The response should consist solely of the lines running from the line with "Instruction: Launch Microsoft" to the end of the data, retyped exactly.

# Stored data
════

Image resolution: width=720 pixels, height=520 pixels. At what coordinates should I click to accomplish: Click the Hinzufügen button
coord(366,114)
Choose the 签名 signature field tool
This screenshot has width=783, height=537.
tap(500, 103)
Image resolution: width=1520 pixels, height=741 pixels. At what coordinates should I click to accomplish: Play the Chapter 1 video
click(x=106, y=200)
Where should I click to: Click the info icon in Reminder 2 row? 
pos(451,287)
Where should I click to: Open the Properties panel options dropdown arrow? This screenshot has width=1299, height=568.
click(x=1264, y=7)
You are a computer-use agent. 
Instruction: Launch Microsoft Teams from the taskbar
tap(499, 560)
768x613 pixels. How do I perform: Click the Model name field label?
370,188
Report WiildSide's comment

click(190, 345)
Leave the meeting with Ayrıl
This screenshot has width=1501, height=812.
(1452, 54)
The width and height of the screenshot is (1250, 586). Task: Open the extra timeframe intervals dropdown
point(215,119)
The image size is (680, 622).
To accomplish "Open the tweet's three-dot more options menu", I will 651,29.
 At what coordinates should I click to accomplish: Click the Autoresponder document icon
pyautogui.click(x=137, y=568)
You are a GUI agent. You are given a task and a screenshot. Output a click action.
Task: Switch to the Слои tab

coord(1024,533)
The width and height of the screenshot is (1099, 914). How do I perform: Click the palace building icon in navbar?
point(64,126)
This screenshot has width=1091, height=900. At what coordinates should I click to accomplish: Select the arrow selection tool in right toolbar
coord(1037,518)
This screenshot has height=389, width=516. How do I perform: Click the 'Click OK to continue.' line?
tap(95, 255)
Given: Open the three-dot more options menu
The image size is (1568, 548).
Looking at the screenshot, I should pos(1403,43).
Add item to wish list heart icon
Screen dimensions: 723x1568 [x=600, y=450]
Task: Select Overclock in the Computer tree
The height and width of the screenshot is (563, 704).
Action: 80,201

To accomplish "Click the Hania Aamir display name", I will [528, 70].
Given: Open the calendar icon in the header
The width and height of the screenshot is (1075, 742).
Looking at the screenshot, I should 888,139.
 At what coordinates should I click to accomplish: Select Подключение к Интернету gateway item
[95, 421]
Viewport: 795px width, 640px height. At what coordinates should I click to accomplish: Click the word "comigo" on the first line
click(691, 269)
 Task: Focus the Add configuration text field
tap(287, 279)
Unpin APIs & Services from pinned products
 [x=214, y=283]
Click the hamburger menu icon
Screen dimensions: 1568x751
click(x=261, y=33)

════

# Solution to this problem
Instruction: Launch Microsoft Teams from the taskbar
tap(499, 560)
768x613 pixels. How do I perform: Click the Model name field label?
370,188
Report WiildSide's comment

click(190, 345)
Leave the meeting with Ayrıl
This screenshot has width=1501, height=812.
(1452, 54)
The width and height of the screenshot is (1250, 586). Task: Open the extra timeframe intervals dropdown
point(215,119)
The image size is (680, 622).
To accomplish "Open the tweet's three-dot more options menu", I will 651,29.
 At what coordinates should I click to accomplish: Click the Autoresponder document icon
pyautogui.click(x=137, y=568)
You are a GUI agent. You are given a task and a screenshot. Output a click action.
Task: Switch to the Слои tab

coord(1024,533)
The width and height of the screenshot is (1099, 914). How do I perform: Click the palace building icon in navbar?
point(64,126)
This screenshot has width=1091, height=900. At what coordinates should I click to accomplish: Select the arrow selection tool in right toolbar
coord(1037,518)
This screenshot has height=389, width=516. How do I perform: Click the 'Click OK to continue.' line?
tap(95, 255)
Given: Open the three-dot more options menu
The image size is (1568, 548).
Looking at the screenshot, I should pos(1403,43).
Add item to wish list heart icon
Screen dimensions: 723x1568 [x=600, y=450]
Task: Select Overclock in the Computer tree
The height and width of the screenshot is (563, 704).
Action: 80,201

To accomplish "Click the Hania Aamir display name", I will [528, 70].
Given: Open the calendar icon in the header
The width and height of the screenshot is (1075, 742).
Looking at the screenshot, I should 888,139.
 At what coordinates should I click to accomplish: Select Подключение к Интернету gateway item
[95, 421]
Viewport: 795px width, 640px height. At what coordinates should I click to accomplish: Click the word "comigo" on the first line
click(691, 269)
 Task: Focus the Add configuration text field
tap(287, 279)
Unpin APIs & Services from pinned products
 [x=214, y=283]
Click the hamburger menu icon
Screen dimensions: 1568x751
click(x=261, y=33)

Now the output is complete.